* **Directions for this task**
Please reproduce word for word the rows starting at the line containing "This screenshot has width=758, height=496." and ending at the last row, including both of those lines.

* **Exercise input**

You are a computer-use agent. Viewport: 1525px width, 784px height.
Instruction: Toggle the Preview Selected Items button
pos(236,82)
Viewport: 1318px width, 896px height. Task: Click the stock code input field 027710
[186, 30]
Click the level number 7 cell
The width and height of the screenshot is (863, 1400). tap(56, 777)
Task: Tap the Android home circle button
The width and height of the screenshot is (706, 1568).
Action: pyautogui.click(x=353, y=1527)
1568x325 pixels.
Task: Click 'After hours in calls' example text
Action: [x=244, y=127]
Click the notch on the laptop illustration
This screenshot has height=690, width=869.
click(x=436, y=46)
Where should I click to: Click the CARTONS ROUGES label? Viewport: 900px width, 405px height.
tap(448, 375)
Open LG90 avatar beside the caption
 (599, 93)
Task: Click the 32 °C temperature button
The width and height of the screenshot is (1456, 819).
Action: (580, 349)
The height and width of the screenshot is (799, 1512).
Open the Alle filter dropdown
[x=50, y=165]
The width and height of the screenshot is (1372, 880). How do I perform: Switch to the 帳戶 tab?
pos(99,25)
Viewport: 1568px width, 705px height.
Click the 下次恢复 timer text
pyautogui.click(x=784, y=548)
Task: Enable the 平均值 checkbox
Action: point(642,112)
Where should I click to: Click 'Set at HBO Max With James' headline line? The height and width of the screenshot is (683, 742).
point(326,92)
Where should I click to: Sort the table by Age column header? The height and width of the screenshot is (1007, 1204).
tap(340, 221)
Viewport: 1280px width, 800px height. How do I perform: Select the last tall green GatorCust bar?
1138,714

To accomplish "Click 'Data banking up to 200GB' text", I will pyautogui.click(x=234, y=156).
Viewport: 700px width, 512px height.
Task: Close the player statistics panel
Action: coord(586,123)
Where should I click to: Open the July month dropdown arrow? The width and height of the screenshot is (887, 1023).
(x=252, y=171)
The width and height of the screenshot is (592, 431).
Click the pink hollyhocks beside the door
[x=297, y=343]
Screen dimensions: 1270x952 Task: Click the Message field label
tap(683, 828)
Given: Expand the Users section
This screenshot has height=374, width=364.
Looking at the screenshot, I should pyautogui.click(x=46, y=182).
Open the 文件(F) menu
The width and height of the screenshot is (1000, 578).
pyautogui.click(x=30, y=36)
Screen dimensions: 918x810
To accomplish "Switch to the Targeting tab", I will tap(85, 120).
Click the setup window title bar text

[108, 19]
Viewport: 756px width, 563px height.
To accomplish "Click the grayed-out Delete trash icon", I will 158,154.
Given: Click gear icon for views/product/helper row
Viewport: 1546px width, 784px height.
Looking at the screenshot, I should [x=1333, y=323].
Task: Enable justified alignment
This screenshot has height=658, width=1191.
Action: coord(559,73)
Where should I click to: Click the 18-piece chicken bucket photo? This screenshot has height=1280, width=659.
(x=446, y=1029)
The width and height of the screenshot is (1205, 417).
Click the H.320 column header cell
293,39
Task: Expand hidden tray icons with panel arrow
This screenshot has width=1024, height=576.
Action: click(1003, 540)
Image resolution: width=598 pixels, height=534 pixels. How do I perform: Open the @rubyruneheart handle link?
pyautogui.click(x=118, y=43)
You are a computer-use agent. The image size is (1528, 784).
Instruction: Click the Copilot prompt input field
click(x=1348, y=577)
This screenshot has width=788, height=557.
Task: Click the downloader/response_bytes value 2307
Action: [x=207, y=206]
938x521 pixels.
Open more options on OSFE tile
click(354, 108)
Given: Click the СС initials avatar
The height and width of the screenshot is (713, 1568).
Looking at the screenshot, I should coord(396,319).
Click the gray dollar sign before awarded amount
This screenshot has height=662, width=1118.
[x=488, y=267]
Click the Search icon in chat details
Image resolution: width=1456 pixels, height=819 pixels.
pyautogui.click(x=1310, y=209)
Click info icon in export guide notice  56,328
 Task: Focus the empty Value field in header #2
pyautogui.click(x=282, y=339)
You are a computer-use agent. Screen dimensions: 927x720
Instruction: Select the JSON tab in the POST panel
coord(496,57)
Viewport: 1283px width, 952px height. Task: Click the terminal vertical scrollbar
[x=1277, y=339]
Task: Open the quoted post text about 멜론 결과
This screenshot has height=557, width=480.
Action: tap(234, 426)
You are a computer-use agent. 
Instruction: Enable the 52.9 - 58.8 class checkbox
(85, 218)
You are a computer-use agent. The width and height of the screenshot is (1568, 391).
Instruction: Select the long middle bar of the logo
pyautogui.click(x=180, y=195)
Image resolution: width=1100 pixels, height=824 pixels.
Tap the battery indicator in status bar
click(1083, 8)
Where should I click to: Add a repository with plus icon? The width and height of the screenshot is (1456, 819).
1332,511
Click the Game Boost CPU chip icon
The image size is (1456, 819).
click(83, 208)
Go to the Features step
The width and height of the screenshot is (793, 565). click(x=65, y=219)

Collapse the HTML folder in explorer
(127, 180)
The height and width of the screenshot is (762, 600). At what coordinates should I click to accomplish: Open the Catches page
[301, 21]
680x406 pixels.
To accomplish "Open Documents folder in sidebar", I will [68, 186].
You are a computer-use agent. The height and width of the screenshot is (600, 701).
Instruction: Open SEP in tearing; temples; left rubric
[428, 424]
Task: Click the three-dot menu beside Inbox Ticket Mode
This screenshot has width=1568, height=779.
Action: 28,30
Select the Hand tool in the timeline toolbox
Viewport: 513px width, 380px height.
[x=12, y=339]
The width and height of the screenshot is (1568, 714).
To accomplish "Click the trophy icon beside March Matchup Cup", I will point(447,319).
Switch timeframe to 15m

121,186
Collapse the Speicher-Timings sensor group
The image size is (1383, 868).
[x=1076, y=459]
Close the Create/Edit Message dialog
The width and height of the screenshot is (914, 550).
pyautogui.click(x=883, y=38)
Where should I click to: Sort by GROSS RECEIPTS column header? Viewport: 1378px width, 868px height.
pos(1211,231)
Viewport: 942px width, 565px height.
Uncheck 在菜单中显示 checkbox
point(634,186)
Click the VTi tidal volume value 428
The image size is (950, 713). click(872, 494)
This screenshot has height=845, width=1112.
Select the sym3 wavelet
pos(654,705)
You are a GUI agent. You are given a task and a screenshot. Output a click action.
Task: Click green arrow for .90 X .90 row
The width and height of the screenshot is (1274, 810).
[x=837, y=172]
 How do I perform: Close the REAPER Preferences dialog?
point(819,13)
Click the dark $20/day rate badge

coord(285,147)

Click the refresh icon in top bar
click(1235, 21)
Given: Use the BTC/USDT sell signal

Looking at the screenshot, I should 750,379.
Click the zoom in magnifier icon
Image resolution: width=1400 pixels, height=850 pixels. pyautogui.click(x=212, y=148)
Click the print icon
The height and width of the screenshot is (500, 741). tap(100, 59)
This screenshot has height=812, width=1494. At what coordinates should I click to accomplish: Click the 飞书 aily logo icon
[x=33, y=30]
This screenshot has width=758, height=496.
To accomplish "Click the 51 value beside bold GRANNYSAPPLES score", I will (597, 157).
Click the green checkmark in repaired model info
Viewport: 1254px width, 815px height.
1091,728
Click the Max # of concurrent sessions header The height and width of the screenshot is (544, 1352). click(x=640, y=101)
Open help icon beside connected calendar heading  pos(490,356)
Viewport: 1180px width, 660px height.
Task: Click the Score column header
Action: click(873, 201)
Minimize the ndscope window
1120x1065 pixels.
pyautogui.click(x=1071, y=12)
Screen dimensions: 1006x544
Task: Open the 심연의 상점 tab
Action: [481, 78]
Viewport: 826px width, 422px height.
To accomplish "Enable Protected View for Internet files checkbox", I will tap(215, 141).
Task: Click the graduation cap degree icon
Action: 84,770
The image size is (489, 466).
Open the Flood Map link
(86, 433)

* **Completed task**
This screenshot has width=758, height=496.
To accomplish "Click the 51 value beside bold GRANNYSAPPLES score", I will (597, 157).
Click the green checkmark in repaired model info
Viewport: 1254px width, 815px height.
1091,728
Click the Max # of concurrent sessions header The height and width of the screenshot is (544, 1352). click(x=640, y=101)
Open help icon beside connected calendar heading  pos(490,356)
Viewport: 1180px width, 660px height.
Task: Click the Score column header
Action: click(873, 201)
Minimize the ndscope window
1120x1065 pixels.
pyautogui.click(x=1071, y=12)
Screen dimensions: 1006x544
Task: Open the 심연의 상점 tab
Action: [481, 78]
Viewport: 826px width, 422px height.
To accomplish "Enable Protected View for Internet files checkbox", I will tap(215, 141).
Task: Click the graduation cap degree icon
Action: 84,770
The image size is (489, 466).
Open the Flood Map link
(86, 433)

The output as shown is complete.